* **DATA FOR THIS EXERCISE**:
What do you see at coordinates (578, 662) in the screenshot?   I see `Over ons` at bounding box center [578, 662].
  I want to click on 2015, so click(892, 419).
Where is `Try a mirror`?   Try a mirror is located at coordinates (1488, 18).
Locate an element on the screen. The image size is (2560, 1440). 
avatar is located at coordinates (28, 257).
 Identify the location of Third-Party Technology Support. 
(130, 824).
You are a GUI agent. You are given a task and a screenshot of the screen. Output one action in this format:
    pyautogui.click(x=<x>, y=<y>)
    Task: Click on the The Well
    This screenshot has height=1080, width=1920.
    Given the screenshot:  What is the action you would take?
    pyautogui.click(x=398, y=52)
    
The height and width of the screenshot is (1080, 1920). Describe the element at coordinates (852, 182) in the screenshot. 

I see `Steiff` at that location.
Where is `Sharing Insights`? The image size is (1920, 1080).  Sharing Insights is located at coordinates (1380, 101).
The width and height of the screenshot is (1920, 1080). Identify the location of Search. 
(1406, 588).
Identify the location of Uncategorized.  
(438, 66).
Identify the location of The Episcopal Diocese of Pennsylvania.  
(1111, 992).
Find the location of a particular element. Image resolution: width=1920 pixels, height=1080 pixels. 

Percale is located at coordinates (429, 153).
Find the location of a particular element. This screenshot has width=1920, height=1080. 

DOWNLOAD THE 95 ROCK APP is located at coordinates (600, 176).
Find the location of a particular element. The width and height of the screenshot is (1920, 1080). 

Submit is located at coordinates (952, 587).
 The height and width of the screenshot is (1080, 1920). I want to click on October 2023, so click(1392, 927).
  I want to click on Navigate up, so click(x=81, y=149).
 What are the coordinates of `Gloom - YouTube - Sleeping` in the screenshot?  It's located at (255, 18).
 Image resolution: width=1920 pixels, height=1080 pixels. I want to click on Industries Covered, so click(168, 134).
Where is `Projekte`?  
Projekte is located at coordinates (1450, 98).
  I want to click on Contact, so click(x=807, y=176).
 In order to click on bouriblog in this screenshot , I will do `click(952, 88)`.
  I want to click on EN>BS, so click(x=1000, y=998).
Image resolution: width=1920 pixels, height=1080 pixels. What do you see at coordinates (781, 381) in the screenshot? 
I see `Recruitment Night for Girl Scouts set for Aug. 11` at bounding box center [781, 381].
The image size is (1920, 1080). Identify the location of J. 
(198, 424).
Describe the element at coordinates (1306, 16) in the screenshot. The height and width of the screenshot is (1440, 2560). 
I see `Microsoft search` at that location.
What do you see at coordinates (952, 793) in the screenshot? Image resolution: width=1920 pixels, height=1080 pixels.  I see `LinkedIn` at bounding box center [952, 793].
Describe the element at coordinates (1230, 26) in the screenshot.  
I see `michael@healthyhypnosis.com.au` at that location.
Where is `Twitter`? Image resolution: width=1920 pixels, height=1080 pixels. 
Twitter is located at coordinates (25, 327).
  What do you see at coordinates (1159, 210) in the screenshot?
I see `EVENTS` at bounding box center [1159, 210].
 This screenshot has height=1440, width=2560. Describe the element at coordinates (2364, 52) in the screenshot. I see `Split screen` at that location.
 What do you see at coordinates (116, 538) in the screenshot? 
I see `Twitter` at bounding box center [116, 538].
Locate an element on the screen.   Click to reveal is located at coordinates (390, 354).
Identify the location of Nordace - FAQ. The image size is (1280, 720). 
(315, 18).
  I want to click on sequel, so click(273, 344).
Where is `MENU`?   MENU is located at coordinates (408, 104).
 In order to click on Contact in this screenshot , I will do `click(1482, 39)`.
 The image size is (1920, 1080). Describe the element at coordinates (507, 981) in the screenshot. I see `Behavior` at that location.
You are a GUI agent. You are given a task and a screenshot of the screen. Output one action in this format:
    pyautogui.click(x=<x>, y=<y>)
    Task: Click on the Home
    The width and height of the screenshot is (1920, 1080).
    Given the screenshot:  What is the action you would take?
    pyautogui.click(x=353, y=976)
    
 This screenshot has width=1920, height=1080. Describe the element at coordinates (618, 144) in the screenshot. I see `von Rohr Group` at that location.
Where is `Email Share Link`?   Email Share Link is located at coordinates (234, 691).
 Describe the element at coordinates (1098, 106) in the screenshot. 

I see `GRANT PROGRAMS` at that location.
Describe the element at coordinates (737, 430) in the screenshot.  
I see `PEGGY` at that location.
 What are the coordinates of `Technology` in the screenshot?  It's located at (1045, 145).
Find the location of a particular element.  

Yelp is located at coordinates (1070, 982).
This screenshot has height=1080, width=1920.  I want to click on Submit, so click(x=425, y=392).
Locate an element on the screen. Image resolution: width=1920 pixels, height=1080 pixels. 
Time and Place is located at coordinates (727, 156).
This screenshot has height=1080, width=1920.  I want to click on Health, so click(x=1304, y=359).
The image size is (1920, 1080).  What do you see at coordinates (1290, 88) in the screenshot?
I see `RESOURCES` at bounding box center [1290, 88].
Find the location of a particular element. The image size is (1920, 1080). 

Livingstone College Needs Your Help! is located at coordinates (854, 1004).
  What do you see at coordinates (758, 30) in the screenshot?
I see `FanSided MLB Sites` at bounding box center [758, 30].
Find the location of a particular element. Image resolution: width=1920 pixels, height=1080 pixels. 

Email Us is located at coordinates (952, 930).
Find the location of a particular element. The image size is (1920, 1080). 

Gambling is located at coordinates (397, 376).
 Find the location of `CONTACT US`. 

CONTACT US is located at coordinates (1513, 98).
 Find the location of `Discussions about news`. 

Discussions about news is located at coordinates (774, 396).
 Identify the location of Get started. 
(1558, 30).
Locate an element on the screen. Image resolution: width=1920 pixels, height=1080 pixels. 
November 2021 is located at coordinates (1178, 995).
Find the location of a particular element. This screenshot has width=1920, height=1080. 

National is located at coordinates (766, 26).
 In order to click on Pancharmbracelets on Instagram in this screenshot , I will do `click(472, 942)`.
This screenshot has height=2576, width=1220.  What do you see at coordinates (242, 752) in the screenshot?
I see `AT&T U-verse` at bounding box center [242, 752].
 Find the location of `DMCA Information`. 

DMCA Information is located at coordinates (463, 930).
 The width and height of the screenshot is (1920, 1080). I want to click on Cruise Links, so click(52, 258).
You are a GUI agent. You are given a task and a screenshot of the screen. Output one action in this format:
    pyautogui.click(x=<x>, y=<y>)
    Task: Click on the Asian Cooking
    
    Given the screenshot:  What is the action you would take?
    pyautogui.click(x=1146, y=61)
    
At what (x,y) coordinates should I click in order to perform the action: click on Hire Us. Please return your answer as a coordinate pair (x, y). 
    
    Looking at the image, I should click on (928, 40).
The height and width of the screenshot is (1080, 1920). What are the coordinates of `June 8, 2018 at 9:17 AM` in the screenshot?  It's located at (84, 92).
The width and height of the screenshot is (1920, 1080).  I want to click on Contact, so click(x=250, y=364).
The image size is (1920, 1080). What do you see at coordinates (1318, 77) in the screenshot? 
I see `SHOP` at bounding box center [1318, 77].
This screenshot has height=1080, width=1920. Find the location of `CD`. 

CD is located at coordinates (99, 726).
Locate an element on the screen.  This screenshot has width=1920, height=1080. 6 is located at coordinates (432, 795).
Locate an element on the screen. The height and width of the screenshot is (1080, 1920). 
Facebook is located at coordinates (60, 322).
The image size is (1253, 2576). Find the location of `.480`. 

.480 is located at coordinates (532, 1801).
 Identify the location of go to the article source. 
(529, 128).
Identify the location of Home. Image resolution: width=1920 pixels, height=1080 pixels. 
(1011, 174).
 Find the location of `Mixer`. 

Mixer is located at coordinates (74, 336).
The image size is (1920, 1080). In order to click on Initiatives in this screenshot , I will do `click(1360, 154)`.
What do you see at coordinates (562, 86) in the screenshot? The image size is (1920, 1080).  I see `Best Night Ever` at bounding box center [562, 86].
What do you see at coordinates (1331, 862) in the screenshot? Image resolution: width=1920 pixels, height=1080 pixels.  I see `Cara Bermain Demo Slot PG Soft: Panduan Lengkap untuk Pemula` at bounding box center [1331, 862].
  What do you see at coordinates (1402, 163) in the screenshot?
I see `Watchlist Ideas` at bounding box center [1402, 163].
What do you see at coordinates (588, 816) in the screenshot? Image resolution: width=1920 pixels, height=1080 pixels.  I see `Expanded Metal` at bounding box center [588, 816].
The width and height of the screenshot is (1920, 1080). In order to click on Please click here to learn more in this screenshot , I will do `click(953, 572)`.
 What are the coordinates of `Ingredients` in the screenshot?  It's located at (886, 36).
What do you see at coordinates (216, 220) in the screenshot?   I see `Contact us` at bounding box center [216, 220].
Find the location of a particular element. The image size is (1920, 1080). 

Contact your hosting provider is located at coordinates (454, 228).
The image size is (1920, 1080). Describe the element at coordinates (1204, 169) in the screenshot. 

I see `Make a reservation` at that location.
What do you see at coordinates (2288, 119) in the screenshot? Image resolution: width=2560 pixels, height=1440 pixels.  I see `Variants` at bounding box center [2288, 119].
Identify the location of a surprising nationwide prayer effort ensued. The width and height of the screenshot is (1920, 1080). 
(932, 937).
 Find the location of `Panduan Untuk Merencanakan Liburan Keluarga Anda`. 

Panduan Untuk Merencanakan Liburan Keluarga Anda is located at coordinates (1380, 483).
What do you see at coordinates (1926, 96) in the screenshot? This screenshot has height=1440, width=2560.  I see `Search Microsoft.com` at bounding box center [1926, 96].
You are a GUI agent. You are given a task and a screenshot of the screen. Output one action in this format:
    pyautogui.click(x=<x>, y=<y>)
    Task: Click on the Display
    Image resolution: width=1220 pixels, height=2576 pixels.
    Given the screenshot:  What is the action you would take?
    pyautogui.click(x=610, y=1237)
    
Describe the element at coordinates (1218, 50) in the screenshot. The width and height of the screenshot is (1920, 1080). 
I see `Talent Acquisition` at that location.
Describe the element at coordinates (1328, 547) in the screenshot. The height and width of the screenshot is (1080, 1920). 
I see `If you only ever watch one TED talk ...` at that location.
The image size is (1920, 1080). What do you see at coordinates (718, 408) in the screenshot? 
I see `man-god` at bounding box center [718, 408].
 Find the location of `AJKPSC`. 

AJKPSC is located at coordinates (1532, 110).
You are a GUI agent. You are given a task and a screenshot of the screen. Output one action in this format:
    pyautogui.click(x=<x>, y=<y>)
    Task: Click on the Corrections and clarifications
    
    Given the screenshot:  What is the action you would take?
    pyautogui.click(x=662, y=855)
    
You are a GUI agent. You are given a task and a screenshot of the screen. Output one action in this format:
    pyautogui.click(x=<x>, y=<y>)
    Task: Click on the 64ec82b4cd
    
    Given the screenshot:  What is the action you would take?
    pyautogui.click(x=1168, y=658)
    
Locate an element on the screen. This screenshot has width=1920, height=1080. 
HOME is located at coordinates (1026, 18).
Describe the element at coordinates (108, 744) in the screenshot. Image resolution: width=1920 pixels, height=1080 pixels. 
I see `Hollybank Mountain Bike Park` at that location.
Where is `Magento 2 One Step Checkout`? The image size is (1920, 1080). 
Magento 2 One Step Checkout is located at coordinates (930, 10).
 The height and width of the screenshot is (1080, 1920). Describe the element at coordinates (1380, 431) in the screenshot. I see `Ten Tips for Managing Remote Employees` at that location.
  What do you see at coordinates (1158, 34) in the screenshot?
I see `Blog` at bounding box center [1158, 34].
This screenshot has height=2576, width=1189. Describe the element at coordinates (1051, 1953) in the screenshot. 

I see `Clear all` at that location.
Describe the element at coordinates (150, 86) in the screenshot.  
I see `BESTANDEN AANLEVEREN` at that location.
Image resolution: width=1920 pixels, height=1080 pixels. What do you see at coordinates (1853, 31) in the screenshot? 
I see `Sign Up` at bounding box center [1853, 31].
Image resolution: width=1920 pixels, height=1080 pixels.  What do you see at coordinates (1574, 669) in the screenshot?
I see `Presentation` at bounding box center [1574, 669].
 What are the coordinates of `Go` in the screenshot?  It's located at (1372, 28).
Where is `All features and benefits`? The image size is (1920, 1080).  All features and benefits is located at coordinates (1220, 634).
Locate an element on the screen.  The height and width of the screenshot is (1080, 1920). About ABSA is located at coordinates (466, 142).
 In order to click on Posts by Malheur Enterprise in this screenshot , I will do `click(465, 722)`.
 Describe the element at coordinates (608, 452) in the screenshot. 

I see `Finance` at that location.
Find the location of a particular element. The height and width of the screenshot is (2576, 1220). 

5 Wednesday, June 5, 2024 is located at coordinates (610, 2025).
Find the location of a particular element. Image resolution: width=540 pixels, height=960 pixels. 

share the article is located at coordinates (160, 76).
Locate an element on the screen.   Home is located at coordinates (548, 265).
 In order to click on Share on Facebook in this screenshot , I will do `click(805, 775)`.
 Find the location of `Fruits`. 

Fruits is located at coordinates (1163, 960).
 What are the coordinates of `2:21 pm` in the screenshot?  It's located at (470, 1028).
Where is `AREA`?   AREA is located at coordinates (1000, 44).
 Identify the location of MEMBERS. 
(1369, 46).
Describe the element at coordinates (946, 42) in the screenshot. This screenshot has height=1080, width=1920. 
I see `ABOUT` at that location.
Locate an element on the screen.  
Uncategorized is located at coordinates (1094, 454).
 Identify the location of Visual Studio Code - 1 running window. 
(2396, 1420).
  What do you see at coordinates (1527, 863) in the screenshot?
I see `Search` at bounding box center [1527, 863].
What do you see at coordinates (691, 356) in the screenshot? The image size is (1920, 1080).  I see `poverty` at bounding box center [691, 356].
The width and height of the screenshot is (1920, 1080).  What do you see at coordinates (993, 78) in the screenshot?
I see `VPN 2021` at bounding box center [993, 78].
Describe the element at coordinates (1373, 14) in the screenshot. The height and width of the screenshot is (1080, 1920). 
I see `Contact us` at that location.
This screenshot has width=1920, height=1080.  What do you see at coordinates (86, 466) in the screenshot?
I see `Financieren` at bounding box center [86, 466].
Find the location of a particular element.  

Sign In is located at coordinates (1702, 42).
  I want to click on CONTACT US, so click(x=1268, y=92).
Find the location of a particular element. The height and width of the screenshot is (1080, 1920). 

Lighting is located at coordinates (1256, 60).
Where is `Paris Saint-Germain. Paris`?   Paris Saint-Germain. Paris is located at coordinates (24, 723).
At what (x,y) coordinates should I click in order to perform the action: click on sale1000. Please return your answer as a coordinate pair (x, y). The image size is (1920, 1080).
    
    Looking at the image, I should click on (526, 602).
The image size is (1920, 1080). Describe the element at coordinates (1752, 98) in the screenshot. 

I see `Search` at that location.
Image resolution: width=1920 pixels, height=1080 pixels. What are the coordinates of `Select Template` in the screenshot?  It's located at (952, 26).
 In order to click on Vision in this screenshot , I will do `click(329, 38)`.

* **WHAT THIS TASK INVOLVES**:
Present as a Markdown table with the columns Line and Text the rows starting at the line containing "What do you see at coordinates (2288, 119)" and ending after the line containing "(932, 937).", numbering each row and skipping blank lines.

* **RESPONSE**:
| Line | Text |
|---|---|
| 1 | What do you see at coordinates (2288, 119) in the screenshot? Image resolution: width=2560 pixels, height=1440 pixels.  I see `Variants` at bounding box center [2288, 119]. |
| 2 | Identify the location of a surprising nationwide prayer effort ensued. The width and height of the screenshot is (1920, 1080).  |
| 3 | (932, 937). |